UK ex-police officer jailed for belonging to neo-Nazi group

Benjamin Hannam had worked as a probationary police constable with the London Metropolitan Police

Police mugshot of Benjamin Hannam, 22, a probationary police constable with the London Metropolitan Police, convicted of belonging to neo-Nazi terrorist group. PHOTO: REUTERS

The first police officer in Britain to be convicted of a terrorism offence was jailed for more than four years on Friday for belonging to a banned neo-Nazi group and possessing extremist material.

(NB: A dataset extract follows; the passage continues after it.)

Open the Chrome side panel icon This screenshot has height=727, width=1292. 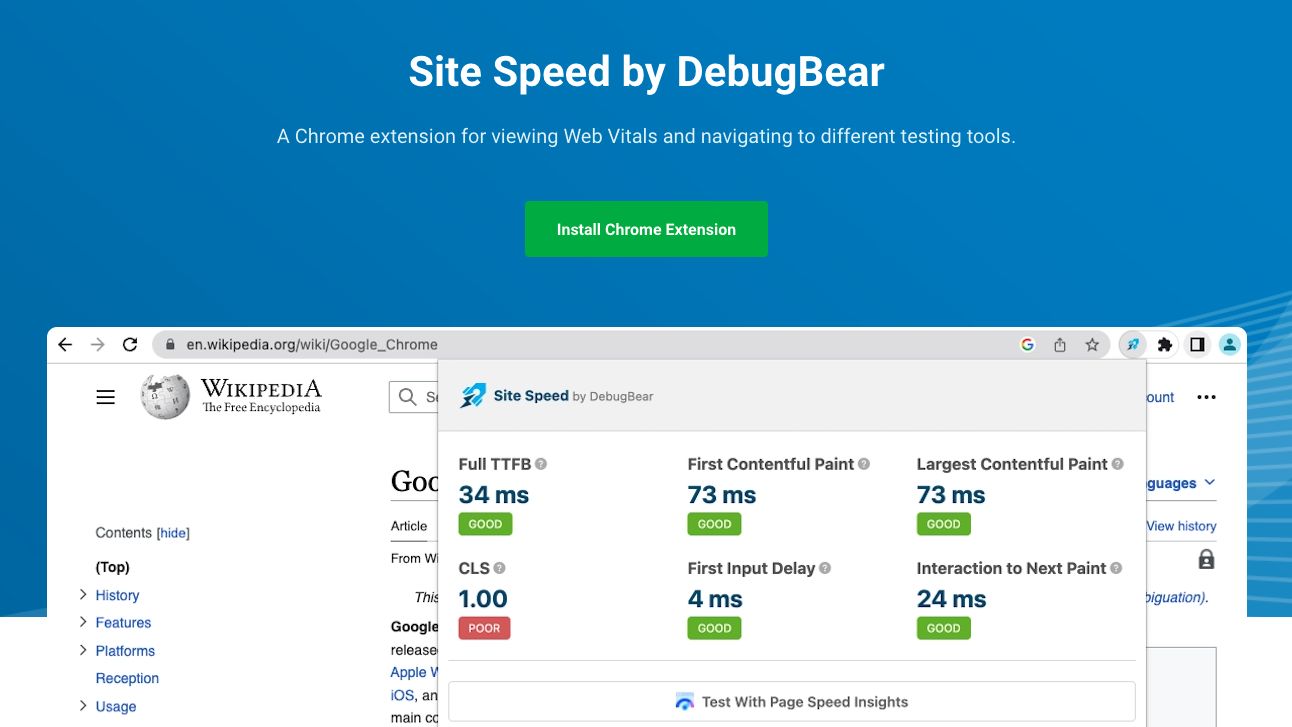point(1197,345)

Benjamin Hannam, 22, who had worked as a probationary police constable with the London Metropolitan Police, was found guilty earlier this month of belonging to National Action. The group was outlawed after it praised the murder of Jo Cox, a female member of parliament who was killed in a street attack in 2016 by a Nazi-obsessed loner.

Hanman was also convicted of lying on his police application forms and owning terrorism documents. He had previously admitted possessing indecent images of a child.

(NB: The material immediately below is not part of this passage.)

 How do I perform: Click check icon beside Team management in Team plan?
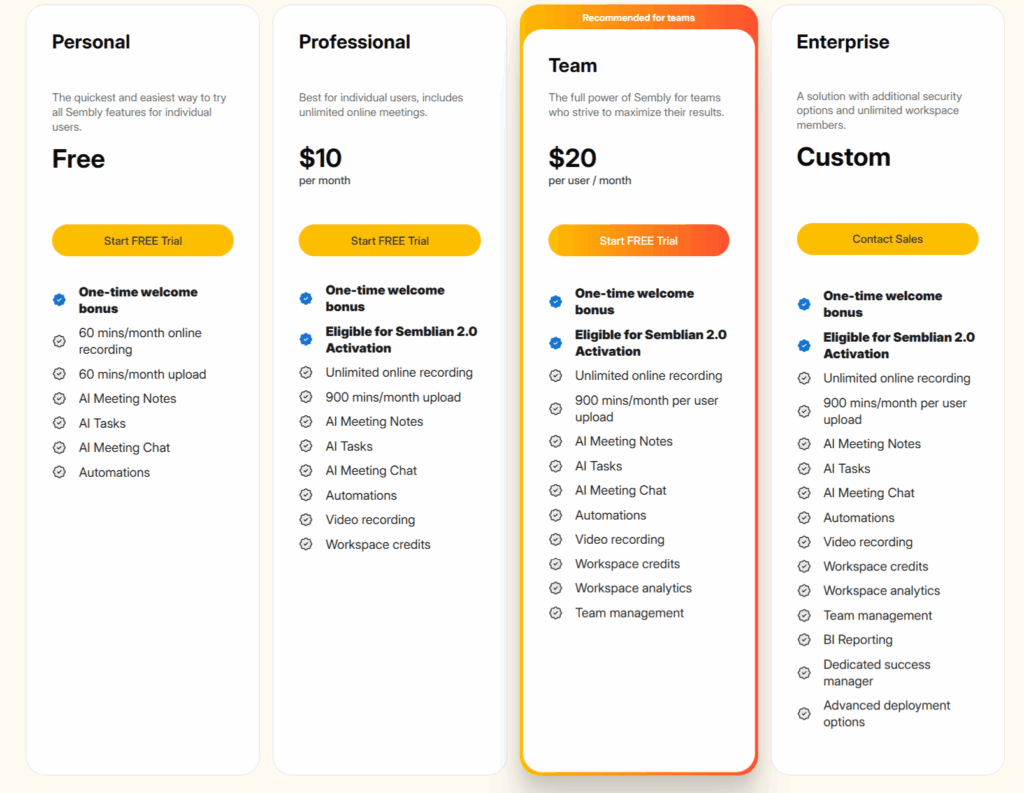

Hanman, who was dismissed from the force after his conviction, was sentenced on Friday to four years and four months in jail at London's Old Bailey court.

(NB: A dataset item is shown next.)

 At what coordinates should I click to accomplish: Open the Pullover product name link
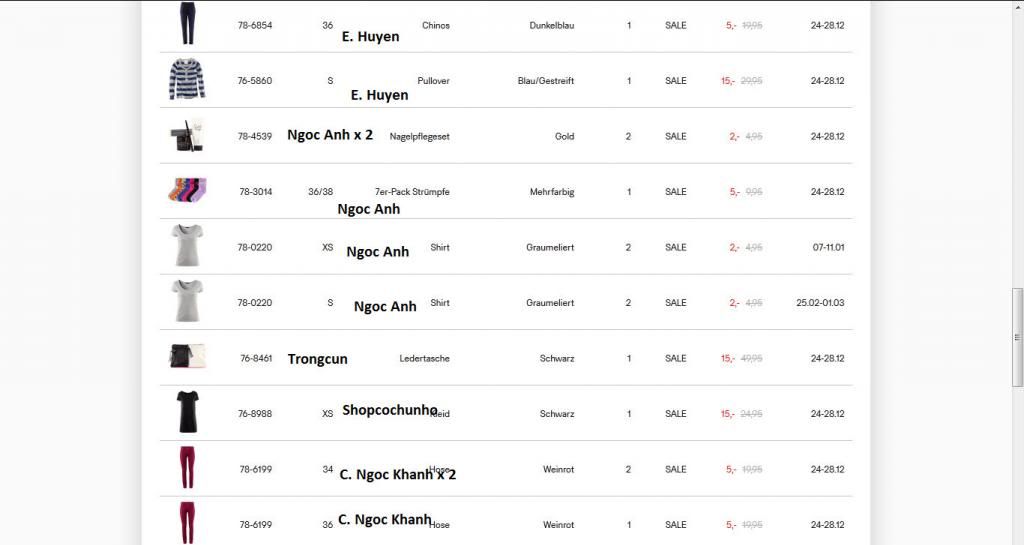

"Benjamin Hannam lied on his police application and vetting forms in an attempt to hide his dangerous and racist beliefs," said Jenny Hopkins, Head of the CPS Special Crime and Counter Terrorism Division.

Hannam was first known to have become involved with National Action in early 2016, six months before it became the first far-right group to be outlawed in Britain since World War Two.

But he continued with his involvement in it, and with its offshoot NS131 after the government proscribed it. He lied about having any involvement with a far-right group on his application to join the police in 2018.

Detectives discovered his links in February 2020 following the leak of a database of members of a far-right online forum, Iron March.

At his home, officers found a notebook referring to the far-right group, a guide on how to use knives and weapons, and the manifesto of Norwegian mass killer Anders Behring Breivik, who killed 77 people in 2011 in Norway's worst peacetime atrocity.

Detectives found Hannam had attended National Action meetings in pubs, taken part in training events, and appeared in online videos after the group was banned, but that there was nothing to suggest he had continued contact after joining the police.